A unique approach to remotely quantify Cm(III) (0–100 µg mL^{− 1}) in HNO₃ (1–12 M) using steady-state laser fluorescence spectroscopy and multivariate regression models was developed. Photoluminescence is amenable to remote measurements using fiber-optic cables and is sensitive to numerous lanthanide and actinide species. In-line measurements can provide feedback to support complex processing in harsh environments (e.g., hot cells) to help guide and optimize radiochemical separations. In this work, Cm(III) spectra were acquired remotely in a glove box as a function of HNO₃ concentration to better understand spectral characteristics and evaluate the utility of multivariate regression models in this system. The Cm(III) fluorescence peak shape, width, position, and intensity changed significantly as a function of HNO₃ concentration, likely because of the displacement of emission quenching inner-sphere water molecules and complexation with nitrate ions.
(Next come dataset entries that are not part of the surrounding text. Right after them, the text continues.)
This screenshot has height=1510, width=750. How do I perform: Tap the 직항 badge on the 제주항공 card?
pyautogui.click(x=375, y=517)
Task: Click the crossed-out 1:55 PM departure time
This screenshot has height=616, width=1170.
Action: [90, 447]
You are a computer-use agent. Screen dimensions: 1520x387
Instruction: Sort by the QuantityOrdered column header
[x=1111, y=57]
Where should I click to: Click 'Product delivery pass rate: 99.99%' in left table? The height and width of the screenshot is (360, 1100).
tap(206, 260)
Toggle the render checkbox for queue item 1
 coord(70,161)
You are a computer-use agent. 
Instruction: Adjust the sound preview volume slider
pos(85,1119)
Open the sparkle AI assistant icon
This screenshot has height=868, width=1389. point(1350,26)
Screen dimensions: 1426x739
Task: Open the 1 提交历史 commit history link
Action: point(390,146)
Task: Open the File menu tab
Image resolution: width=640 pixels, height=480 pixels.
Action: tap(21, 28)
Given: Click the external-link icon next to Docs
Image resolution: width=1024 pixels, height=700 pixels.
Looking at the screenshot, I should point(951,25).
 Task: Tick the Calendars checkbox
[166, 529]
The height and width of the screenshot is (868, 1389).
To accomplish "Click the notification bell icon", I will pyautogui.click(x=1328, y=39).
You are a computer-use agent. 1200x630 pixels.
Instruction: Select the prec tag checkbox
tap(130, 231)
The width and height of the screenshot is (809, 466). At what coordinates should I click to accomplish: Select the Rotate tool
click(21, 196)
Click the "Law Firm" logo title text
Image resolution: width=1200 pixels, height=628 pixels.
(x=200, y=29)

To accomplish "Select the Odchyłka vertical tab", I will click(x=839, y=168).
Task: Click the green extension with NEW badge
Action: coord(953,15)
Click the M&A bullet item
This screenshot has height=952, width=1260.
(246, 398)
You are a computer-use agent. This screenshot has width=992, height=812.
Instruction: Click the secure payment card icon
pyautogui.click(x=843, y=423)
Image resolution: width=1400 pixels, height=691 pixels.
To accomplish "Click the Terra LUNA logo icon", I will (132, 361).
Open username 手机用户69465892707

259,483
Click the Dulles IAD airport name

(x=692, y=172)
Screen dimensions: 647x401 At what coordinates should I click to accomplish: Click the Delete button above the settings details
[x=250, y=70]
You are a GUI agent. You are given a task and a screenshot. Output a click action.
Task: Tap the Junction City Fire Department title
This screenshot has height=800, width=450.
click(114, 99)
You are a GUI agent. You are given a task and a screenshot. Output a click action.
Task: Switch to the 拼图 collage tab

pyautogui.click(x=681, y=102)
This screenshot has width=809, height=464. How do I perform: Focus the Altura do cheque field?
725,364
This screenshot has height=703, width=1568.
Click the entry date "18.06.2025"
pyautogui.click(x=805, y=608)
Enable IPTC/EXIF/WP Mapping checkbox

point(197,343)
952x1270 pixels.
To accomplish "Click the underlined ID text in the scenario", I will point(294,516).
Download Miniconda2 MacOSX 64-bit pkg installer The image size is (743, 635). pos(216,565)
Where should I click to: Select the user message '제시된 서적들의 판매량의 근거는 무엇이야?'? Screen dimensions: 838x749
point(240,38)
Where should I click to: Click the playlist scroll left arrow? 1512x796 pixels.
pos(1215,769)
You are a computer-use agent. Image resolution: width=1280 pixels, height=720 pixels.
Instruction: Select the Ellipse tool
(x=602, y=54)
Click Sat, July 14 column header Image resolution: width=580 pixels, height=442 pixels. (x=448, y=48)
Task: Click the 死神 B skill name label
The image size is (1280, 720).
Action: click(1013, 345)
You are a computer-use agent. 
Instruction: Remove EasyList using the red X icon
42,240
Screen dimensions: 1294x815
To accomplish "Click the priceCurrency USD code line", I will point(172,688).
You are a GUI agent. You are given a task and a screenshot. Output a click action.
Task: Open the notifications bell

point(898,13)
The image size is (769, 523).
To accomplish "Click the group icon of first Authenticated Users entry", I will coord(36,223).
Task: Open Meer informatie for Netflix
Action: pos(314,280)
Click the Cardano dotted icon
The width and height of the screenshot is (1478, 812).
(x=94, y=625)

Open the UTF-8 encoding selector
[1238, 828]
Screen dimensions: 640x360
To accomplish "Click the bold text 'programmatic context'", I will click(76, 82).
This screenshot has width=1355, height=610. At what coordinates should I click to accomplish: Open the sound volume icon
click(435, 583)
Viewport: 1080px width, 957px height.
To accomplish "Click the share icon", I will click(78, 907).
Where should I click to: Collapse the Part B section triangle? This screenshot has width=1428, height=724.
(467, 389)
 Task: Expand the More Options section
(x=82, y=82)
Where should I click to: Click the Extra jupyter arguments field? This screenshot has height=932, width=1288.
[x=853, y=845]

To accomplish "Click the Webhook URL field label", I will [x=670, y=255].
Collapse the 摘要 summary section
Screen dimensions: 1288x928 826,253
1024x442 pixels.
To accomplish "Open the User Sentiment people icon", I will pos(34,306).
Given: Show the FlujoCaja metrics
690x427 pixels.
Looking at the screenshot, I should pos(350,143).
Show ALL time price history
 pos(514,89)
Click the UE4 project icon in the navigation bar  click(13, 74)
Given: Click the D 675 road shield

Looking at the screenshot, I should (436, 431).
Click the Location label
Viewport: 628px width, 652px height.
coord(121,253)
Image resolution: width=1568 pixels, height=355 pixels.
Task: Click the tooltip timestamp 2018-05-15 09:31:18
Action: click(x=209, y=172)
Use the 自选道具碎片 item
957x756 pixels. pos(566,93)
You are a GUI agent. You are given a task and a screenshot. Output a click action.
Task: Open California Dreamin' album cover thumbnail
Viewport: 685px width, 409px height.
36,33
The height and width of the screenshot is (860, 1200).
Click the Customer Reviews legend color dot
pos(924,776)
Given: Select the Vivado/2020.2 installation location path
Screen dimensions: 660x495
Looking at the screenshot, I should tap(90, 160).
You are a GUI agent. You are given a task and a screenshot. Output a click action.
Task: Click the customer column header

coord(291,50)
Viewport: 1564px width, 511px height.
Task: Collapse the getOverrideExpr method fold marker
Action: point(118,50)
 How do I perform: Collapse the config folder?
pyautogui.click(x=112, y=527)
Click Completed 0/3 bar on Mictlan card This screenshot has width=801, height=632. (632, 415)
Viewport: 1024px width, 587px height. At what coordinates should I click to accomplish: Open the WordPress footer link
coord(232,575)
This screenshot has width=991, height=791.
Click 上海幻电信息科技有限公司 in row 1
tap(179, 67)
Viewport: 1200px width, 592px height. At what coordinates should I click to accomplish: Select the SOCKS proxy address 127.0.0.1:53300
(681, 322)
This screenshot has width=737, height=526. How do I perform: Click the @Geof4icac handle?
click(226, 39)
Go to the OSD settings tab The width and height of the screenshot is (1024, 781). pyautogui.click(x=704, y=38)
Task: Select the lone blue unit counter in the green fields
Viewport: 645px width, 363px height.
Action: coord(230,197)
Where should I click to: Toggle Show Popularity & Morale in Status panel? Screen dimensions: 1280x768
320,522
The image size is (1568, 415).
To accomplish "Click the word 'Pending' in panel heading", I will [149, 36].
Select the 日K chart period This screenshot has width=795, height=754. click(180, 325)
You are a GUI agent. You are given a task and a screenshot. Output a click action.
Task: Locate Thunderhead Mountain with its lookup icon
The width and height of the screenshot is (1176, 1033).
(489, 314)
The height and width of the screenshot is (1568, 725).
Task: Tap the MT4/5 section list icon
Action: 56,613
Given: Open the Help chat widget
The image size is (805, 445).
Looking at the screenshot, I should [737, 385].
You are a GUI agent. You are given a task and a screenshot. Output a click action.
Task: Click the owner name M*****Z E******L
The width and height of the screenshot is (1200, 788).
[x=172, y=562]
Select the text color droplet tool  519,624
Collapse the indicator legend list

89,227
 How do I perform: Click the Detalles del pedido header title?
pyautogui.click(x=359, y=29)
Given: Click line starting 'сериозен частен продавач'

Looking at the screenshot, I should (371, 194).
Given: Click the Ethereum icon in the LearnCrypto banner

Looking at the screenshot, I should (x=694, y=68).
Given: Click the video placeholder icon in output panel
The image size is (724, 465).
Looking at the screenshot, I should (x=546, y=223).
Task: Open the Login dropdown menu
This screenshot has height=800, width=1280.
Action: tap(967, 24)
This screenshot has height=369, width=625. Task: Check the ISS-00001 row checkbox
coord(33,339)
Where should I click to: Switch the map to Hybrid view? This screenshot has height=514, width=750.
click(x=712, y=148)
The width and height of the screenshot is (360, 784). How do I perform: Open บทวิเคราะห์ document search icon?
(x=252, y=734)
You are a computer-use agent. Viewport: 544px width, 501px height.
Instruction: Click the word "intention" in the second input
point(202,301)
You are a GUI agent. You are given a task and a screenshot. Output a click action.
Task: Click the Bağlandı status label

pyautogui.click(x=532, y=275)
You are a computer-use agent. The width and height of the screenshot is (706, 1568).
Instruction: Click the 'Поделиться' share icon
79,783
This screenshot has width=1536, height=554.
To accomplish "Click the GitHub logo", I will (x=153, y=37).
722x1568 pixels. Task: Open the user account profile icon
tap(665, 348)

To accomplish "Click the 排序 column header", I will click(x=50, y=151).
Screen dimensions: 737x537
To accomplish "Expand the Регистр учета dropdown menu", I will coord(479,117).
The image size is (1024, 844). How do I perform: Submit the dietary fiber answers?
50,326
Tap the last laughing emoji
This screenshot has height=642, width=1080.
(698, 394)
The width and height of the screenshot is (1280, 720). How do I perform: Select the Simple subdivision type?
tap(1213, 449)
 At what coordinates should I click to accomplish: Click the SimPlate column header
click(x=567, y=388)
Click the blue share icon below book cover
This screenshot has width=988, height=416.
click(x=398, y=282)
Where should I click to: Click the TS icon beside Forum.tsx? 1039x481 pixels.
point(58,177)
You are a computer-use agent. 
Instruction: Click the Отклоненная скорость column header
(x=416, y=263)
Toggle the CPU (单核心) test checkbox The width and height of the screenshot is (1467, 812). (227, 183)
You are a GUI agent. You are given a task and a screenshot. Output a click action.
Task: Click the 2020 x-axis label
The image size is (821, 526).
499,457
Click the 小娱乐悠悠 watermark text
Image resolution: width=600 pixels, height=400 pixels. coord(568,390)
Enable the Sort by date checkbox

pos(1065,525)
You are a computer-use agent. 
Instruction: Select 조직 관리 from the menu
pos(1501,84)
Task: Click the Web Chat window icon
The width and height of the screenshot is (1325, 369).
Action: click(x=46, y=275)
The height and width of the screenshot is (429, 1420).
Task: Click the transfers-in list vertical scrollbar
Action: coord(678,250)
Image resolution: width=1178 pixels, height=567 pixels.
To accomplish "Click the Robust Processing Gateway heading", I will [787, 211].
Despite significant covariance and nonlinearity in the data, a D-optimal design strategy successfully minimized training set sample size and was used to build effective partial least squares regression models for Cm(III) and HNO₃ concentrations without a priori knowledge of solution conditions. Chemometrics for modeling complex fluorescence spectra are promising and may find widespread applicability for online analysis in numerous chemical systems found in the nuclear field.